Assignment -
Excluding pictures, give the entries again exactly as they appear.

Data excerpts -
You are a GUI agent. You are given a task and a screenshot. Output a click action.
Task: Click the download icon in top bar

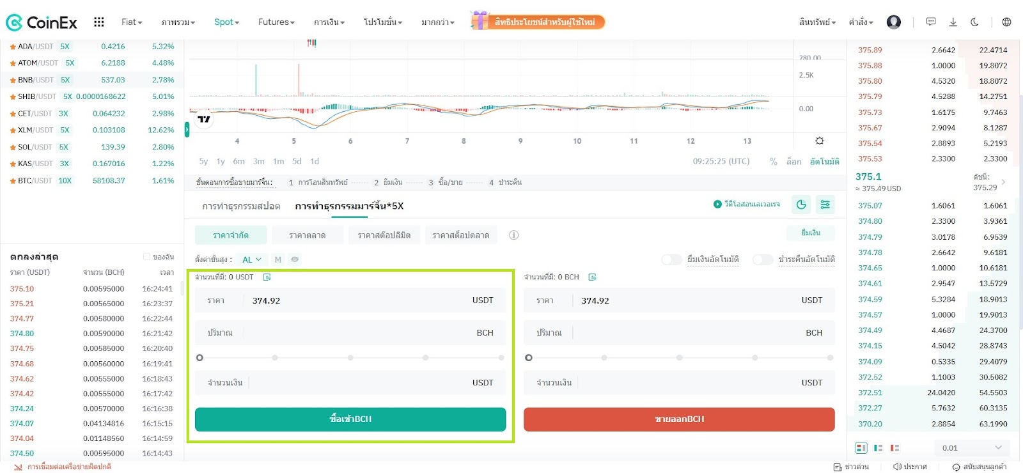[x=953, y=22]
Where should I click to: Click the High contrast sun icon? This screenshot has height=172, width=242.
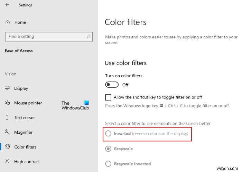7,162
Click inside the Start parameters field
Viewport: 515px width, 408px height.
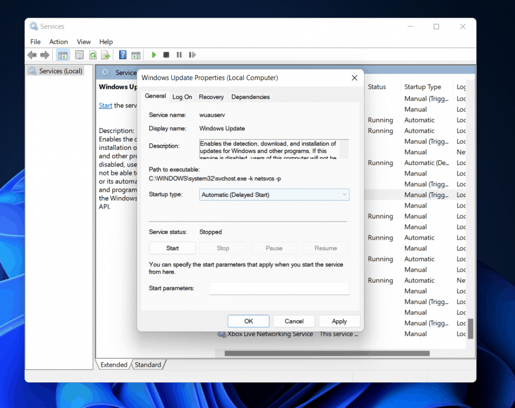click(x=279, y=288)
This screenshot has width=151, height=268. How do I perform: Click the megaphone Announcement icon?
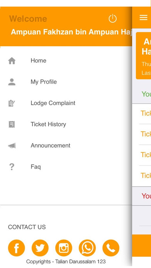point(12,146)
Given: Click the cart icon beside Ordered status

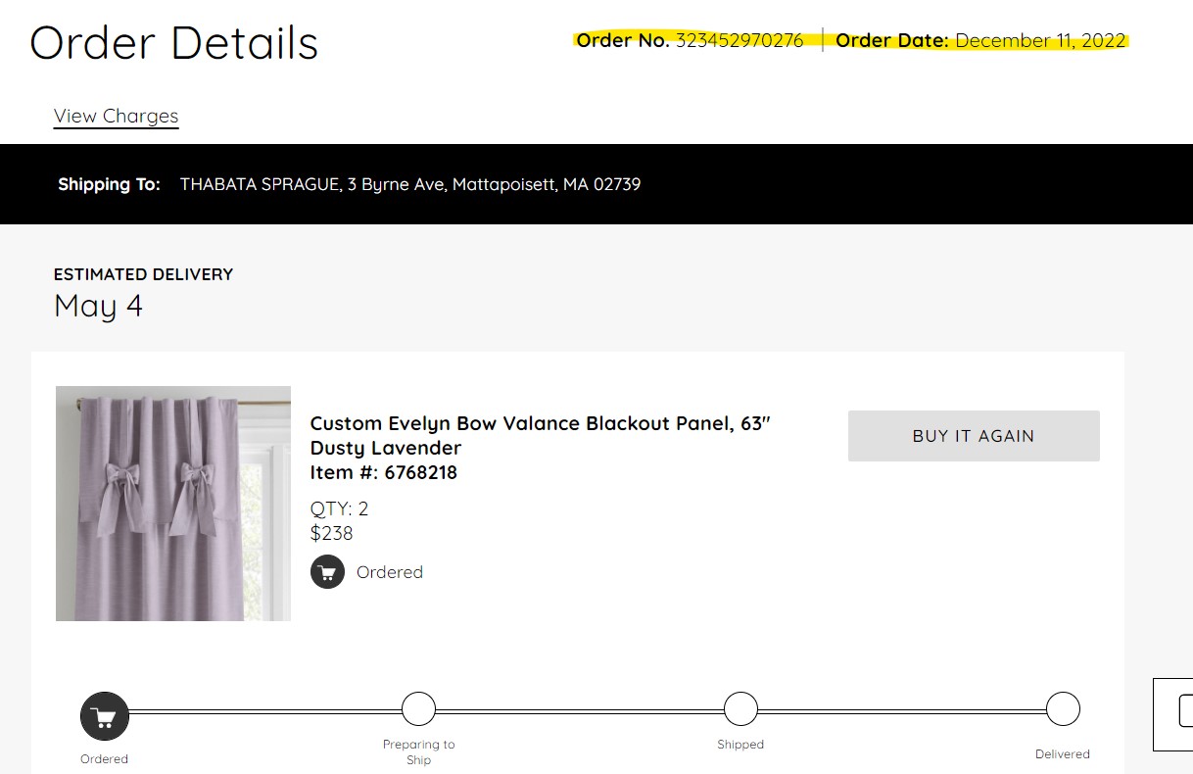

Problem solution -
You are a GUI agent. You are given a task and a screenshot. Output a click action.
Task: Click the download icon in top bar

[x=953, y=22]
Where should I click to: Click the High contrast sun icon? This screenshot has height=172, width=242.
7,162
Click inside the Start parameters field
Viewport: 515px width, 408px height.
click(x=279, y=288)
This screenshot has width=151, height=268. How do I perform: Click the megaphone Announcement icon?
point(12,146)
Given: Click the cart icon beside Ordered status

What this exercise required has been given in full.